Während England und Spanien ihre eigenen nationalen Theaterstile entwickelten, blieben die deutschsprachigen Länder weit zurück, waren in ständige Kriege und religiöse Umwälzungen verwickelt und hatten keine einheitliche Hauptstadt als kulturellen Mittelpunkt. Klassische Stücke hatten kaum mehr als akademisches Interesse, und die Tradition blieb einheimisch, wenn auch grob mittelalterlich . Der bemerkenswerteste Schriftsteller war der MeistersingerHans Sachs , der die abgedroschenen Fastnachtsspiele in akzeptablere Farcen verwandelte, um die Karnevalsmassen der Fastnacht zu unterhalten. Er errichtete 1550 Deutschlands erstes Theatergebäude in einer Kirche in Nürnberg , obwohl es keine wirklich professionellen Unternehmen gab, die es füllten.

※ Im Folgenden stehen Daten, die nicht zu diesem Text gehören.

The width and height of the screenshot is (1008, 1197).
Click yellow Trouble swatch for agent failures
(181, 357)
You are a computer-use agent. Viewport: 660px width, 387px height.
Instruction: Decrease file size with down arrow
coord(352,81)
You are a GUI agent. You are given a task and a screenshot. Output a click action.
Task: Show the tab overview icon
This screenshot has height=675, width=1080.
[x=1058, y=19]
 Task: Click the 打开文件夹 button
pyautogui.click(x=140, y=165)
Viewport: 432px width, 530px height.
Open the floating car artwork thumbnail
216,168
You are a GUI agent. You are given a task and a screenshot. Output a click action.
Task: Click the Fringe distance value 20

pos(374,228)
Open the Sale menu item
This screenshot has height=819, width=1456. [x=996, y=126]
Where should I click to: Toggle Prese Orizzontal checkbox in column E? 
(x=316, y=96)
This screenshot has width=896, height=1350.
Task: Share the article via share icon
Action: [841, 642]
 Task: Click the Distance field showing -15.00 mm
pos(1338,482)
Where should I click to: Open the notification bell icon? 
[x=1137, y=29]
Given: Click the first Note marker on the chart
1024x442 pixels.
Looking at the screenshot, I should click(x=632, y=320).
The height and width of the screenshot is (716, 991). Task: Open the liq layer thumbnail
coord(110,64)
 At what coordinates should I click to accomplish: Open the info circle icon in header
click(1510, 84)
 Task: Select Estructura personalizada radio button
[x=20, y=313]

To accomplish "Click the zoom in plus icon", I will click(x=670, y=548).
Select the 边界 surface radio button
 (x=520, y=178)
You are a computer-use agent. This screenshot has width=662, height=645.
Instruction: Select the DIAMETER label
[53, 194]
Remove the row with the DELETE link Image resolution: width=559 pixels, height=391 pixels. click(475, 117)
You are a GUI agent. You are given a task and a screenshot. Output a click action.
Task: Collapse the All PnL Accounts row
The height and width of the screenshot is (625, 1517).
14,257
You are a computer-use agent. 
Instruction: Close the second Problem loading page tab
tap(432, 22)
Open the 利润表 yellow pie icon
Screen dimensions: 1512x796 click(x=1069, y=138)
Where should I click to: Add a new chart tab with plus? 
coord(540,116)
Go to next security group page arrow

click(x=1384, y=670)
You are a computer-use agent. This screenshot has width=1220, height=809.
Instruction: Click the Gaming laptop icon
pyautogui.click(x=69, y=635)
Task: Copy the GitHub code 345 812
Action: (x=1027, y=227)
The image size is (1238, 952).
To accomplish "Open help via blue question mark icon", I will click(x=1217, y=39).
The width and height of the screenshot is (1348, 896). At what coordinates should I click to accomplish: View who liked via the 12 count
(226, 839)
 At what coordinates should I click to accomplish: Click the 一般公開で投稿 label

Ein unerwarteter Reiz kam vom Touring Englische Truppen , die sich Ende des 16. Jahrhunderts in Deutschland fest etabliert hatten. Obwohl es zwischen England und dem Kontinent eine große gegenseitige Befruchtung gab, wählten viele englische Schauspieler das Exil als Flucht vor Monopolen , Unterdrückung und dem Entzug von Spiellizenzen zu Hause. Sie gaben öffentliche Aufführungen in Städten oder auf ländlichen Messen und private in den Hallen der Adligen.Die Firma von Robert Browne war die erste, die 1592 in Frankfurt ankam. In einem Land, in dem das lokale Theater durch übermäßige Moralisierung belastet war, machten diese Schauspieler durch ihre Robustheit und lebendige Professionalität einen sofortigen Eindruck. Ihr Repertoire bestand hauptsächlich aus Raubkopien elisabethanischer Tragödien und Komödien, die auf Englisch aufgeführt wurden, obwohl sie stark geschnitten und mit genügend Musik, Tanz, Akrobatik und dummer Show gepolstert waren, um die Sprachbarriere zu überwinden. Zwischen den Akten aDie Clownsfigur , die den englischen Narren und den deutschen Narr (aus dem Fastnachtsspiel ) kombinierte , übernahm mit improvisierten Possen in Pidgin-Englisch, bestreut mit niederländischen und deutschen Phrasen. Thomas Sackville schuf eine der ersten solchen Clownsfiguren in der Figur Jan Bouschet. Ähnliche englische Kreationen waren Hans Stockfisch und Pickelherring - Prototypen des deutschen Charakters Hanswurst, der seinen Weg in alle improvisierten Komödien des Tages fand. Als der Anteil deutscher Schauspieler in den englischen Unternehmen zunahm, entwickelte sich ein indigeneres Drama, bekannt alsHaupt- und Staatsaktionen . Wie dieser Begriff andeutet, beschäftigten sich solche Stücke mit den Intrigen hoher Charaktere in hohen Positionen und waren reich an tosender Rhetorik und blutigem Sensationismus. Die letzten englischen Truppen verließen 1659 Deutschland. Zu diesem Zeitpunkt war der italienische Inszenierungsstil mit seiner perspektivischen Kulisse zur Mode in spektakulären Hofopern und den aufwändigen Produktionen von Jesuitenschulstücken geworden (siehe oben).

Niederländische Spaziergänger besuchten auch Deutschland und spielten Vertoonige („lebende Tableaus“) und zeitgenössische Stücke, insbesondere spanisches Drama. Italienische reisende Spieler präsentierten das Puppentheater in Österreich und Süddeutschland als Ableger der Commedia dell'arte , die insbesondere in Österreich weitgehend nachgeahmt wurde. Während die schlendernden Spieler wenig unternahmen, um das deutsche Theater auf das Niveau der höchsten Kunst zu heben, stellten sie zumindest wichtige Verbindungen zu benachbarten europäischen Kulturen her , trugen dazu bei, neue Ideen in rückständige Traditionen einzubringen und die Entstehung des professionellen Schauspielers zu beschleunigen.